- _EXERCISE GOAL_
Lines that include the string "likes" are the ones to copy from the entries below.

- _Items listed in a dataset_
::::::::::

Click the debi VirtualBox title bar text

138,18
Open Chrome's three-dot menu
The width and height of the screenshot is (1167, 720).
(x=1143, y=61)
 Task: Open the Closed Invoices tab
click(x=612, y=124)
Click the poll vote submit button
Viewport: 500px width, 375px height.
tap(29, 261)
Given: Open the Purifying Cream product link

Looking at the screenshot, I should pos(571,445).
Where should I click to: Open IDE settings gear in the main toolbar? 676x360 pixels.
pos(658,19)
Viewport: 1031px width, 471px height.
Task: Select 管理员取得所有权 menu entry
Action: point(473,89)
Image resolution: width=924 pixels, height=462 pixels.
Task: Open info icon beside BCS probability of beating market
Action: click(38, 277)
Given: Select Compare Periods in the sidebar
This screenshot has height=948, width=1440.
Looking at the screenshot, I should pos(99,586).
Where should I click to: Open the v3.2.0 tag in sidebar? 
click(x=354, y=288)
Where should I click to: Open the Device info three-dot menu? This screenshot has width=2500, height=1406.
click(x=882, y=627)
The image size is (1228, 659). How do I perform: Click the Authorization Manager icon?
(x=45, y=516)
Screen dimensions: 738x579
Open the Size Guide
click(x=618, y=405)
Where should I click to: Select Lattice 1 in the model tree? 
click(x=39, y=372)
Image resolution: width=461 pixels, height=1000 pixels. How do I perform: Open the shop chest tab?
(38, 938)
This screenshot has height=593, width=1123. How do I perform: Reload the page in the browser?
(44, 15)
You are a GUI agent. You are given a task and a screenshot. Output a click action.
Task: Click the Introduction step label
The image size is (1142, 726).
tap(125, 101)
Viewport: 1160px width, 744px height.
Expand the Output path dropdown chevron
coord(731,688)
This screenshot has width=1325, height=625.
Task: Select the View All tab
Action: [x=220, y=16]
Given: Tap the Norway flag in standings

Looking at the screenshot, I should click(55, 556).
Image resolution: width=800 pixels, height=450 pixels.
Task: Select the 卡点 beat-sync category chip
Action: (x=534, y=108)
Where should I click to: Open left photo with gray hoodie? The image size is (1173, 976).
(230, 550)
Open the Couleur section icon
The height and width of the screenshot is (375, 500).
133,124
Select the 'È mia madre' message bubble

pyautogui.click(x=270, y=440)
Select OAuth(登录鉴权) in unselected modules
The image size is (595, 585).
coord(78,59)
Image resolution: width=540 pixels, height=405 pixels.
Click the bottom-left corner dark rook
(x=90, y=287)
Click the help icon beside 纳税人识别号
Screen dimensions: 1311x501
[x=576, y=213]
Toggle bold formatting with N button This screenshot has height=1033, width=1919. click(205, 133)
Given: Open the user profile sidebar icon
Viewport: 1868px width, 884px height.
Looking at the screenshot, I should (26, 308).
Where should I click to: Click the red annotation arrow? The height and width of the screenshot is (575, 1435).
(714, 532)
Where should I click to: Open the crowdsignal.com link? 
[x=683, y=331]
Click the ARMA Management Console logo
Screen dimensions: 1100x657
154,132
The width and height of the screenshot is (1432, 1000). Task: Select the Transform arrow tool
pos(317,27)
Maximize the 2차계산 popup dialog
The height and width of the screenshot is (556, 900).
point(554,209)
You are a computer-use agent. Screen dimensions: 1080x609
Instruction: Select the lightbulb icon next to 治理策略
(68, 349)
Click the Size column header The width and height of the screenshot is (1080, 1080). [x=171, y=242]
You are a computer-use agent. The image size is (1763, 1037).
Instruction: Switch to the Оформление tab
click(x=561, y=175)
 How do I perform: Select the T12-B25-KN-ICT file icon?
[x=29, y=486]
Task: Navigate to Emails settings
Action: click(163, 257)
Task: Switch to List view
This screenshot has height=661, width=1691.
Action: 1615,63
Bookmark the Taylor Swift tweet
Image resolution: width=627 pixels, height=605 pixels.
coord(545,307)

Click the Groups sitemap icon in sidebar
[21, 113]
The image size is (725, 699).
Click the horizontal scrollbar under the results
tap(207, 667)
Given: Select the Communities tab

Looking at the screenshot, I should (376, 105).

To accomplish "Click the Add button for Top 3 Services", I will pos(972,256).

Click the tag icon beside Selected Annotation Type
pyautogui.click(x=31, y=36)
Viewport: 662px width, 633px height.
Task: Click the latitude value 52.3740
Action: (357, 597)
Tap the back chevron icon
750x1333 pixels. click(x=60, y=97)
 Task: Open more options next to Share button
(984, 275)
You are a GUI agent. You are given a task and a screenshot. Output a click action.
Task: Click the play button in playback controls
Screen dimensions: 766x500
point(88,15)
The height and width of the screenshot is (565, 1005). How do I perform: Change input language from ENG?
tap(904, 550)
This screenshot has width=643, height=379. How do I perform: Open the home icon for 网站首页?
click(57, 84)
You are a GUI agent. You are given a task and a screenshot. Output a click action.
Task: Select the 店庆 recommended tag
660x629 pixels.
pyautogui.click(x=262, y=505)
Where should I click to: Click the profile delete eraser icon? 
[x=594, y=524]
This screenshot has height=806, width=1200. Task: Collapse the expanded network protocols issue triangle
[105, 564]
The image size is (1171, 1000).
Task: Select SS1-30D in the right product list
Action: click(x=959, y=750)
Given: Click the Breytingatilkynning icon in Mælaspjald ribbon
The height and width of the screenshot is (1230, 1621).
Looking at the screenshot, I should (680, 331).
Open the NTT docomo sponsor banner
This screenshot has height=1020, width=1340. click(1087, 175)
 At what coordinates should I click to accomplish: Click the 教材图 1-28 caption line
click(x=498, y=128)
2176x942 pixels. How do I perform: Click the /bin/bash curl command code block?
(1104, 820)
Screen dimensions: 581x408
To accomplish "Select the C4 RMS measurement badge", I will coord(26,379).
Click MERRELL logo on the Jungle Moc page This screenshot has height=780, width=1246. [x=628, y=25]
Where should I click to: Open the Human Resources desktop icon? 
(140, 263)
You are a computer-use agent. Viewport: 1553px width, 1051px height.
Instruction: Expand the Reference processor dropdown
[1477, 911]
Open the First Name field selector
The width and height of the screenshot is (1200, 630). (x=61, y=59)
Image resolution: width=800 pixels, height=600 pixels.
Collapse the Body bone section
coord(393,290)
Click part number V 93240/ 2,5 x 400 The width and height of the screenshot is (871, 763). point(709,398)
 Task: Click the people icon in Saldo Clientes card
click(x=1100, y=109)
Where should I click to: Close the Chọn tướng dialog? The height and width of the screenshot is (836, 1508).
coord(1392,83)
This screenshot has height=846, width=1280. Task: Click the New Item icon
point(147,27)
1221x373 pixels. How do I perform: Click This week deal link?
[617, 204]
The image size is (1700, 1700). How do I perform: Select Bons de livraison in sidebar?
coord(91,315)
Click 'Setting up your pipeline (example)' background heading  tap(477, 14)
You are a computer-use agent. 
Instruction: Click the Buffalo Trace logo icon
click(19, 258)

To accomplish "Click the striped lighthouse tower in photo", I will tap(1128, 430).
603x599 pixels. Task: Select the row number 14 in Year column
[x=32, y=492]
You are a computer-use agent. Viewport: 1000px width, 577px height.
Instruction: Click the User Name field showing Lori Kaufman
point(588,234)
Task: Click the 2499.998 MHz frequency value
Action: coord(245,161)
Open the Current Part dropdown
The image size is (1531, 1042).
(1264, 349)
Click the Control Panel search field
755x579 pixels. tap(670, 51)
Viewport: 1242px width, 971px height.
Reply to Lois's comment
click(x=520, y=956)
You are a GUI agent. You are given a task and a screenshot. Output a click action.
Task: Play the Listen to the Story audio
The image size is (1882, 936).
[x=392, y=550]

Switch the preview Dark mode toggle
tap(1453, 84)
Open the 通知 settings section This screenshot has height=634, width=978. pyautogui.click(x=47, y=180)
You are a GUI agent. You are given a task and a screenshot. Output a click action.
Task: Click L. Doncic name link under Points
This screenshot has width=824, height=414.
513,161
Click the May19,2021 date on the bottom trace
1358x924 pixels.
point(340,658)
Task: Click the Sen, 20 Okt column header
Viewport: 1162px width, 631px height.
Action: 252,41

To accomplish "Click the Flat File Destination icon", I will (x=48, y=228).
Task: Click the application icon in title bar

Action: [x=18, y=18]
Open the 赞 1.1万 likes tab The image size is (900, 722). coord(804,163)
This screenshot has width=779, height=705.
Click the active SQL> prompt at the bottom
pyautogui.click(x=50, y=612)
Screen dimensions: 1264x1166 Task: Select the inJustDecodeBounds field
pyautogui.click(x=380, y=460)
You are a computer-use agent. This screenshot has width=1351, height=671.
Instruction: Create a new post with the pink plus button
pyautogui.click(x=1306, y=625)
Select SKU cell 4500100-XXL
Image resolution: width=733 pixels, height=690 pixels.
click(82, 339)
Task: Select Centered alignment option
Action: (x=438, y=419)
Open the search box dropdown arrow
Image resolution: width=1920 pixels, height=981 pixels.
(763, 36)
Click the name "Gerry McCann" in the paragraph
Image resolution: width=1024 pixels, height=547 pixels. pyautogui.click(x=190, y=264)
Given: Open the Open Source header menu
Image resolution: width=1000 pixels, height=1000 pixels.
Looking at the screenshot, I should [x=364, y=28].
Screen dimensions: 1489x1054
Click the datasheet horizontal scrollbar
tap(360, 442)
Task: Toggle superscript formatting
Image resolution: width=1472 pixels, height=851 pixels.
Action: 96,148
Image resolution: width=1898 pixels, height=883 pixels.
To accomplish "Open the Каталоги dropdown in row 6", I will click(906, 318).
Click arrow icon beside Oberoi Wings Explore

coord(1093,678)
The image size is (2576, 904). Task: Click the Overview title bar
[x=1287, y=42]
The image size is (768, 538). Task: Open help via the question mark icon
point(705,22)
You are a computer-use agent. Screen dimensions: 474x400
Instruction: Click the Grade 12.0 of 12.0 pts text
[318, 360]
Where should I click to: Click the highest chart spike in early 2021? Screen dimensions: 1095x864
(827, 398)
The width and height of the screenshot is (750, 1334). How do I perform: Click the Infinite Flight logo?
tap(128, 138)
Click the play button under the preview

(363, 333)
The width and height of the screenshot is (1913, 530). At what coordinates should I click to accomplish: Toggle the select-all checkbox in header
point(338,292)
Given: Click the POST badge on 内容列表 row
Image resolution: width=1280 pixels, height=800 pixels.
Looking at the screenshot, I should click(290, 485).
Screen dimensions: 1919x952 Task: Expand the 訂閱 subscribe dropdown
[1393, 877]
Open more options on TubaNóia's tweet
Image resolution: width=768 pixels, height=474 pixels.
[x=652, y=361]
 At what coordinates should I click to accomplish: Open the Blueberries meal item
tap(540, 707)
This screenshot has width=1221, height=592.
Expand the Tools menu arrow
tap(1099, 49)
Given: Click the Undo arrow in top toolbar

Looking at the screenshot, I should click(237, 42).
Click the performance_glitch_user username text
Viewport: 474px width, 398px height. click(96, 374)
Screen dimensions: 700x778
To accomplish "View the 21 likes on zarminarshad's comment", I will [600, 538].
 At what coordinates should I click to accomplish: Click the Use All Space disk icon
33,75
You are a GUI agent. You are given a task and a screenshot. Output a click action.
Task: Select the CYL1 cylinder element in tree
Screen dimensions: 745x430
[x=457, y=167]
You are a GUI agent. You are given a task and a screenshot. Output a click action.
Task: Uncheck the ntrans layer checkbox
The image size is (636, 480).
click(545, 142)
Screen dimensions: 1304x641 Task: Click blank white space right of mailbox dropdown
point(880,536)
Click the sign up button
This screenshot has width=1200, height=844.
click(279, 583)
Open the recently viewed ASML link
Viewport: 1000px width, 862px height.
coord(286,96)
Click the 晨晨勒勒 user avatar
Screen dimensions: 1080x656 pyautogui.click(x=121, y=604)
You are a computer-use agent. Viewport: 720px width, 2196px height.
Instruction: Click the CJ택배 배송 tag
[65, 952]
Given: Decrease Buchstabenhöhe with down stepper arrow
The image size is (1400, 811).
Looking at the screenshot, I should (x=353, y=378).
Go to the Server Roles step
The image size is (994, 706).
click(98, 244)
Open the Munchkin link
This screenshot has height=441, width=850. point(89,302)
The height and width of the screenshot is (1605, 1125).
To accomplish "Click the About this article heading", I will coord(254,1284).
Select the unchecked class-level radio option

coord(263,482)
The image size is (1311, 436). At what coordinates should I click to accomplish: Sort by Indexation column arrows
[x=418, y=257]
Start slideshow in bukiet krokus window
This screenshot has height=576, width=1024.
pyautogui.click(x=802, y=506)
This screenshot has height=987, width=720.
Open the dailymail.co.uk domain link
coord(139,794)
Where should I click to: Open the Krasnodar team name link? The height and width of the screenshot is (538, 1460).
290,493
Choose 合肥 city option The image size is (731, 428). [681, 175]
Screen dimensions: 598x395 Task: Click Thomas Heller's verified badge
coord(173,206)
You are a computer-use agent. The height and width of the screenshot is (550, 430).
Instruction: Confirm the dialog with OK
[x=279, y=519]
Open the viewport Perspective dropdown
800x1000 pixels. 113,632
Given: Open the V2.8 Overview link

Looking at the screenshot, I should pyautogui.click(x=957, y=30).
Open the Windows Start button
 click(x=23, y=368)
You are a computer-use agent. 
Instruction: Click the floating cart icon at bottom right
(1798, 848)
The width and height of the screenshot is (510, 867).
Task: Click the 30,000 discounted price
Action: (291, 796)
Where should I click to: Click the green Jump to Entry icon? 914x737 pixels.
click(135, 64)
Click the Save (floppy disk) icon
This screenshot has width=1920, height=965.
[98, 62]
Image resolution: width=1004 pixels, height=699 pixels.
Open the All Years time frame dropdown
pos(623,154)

::::::::::

- _TASK RESULT_
Open the 赞 1.1万 likes tab The image size is (900, 722). coord(804,163)
To accomplish "View the 21 likes on zarminarshad's comment", I will [600, 538].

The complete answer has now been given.